DNA in every cell is damaged by tens of thousands of lesions every day. The challenge to maintain genome stability is further complicated by DNA lesions being very diverse in nature. Therefore, cells employ highly-specialized pathways, to detect, signal and repair different types of lesions.

The fundamental importance of genome maintenance is exemplified by germline mutations in DNA repair genes causing a range of human syndromes characterized by cancer predisposition, premature ageing, immunodeficiency and neurodegeneration. Moreover, somatic mutations of crucial DNA repair genes are responsible for the severe genome instability observed in cancer cells.

Importantly, this renders tumour cells sensitive to DNA damaging agents and to the inhibition of other repair factors, which can be exploited for targeted anti-cancer therapies. Nearly half of the current cancer treatment regimens involve treatment with agents inducing covalent DNA-protein crosslinks (including topotecan, doxorubicin, etoposide, carboplatin, oxaliplatin). DNA-protein crosslinks (DPCs) are highly toxic, because they are exceptionally large adducts, which block chromatin processes, such as transcription and replication.

Figure1

Reprinted by permission from Macmillan Publishers Ltd: Nat. Rev. Mol. Cell Biol. (Stingele et al., 18(9):563-573, 2017).

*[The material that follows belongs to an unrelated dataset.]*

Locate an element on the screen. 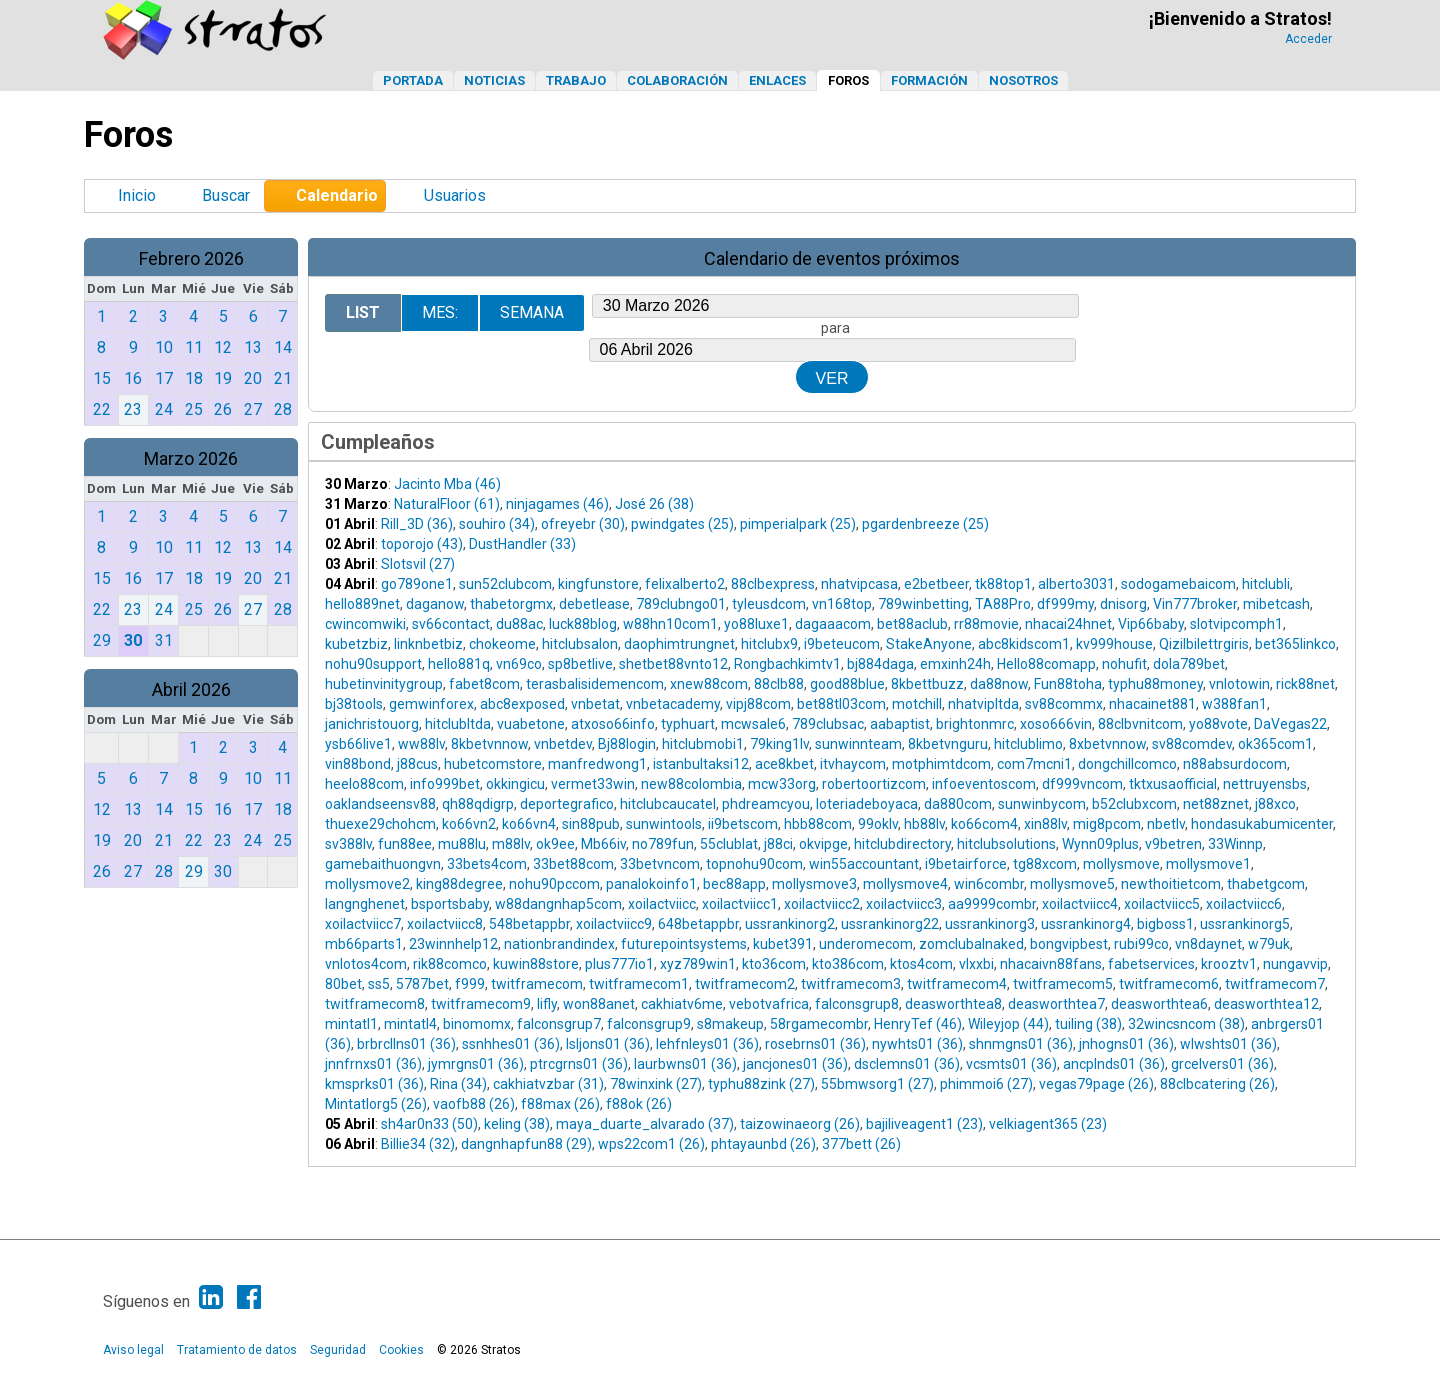  pimperialpark (25) is located at coordinates (798, 524).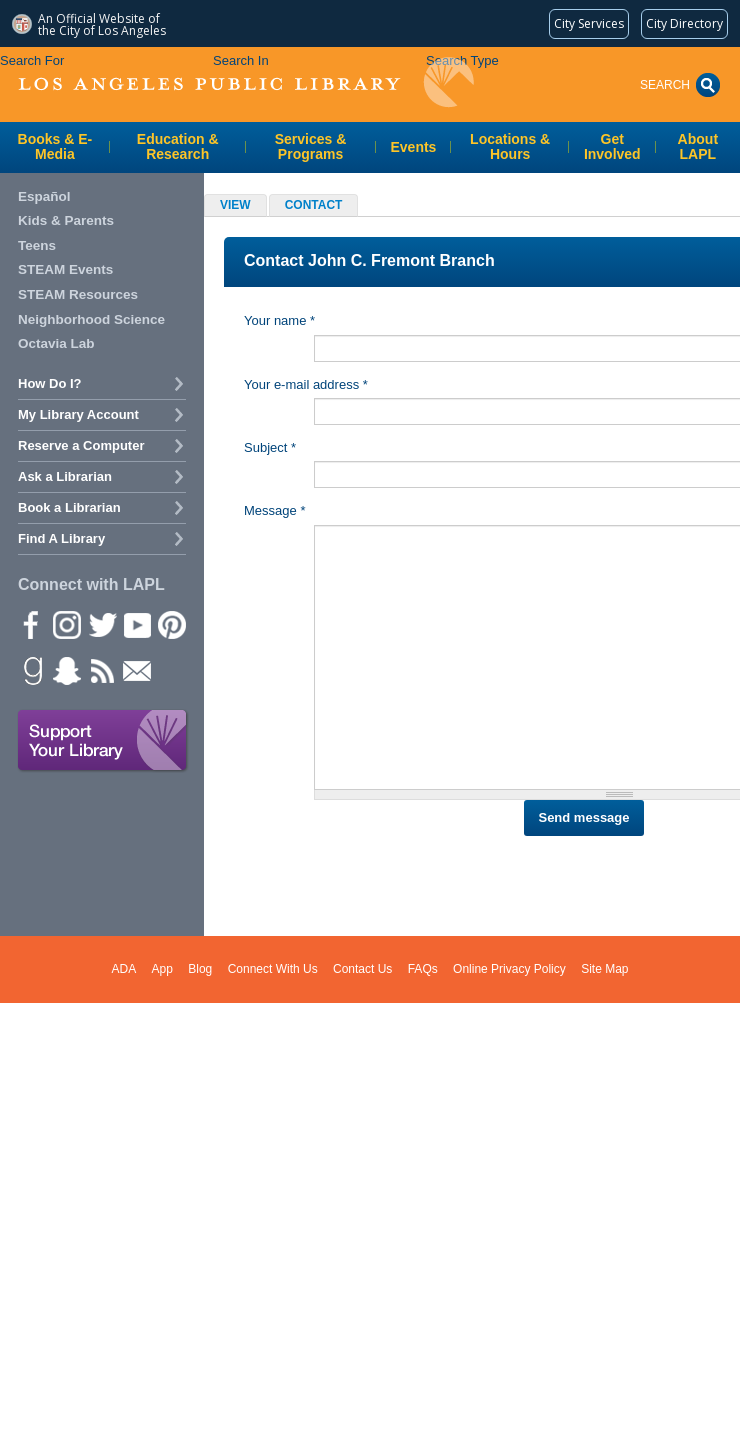  I want to click on About LAPL, so click(698, 146).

Until recently, it was assumed that these lesions were targeted by canonical DNA repair pathways such as homologous recombination (HR) and nucleotide excision repair (NER). This has changed with our discovery of a protease-based DPC-specific repair mechanism, which is conserved from yeast to humans and is essential for genome stability and tumour suppression. Our work established that cells possess specialized proteases (termed DPC proteases: SPRTN in mammals, Wss1 in yeast) that degrade the protein component of DPCs, which enables replication of DPC-containing DNA.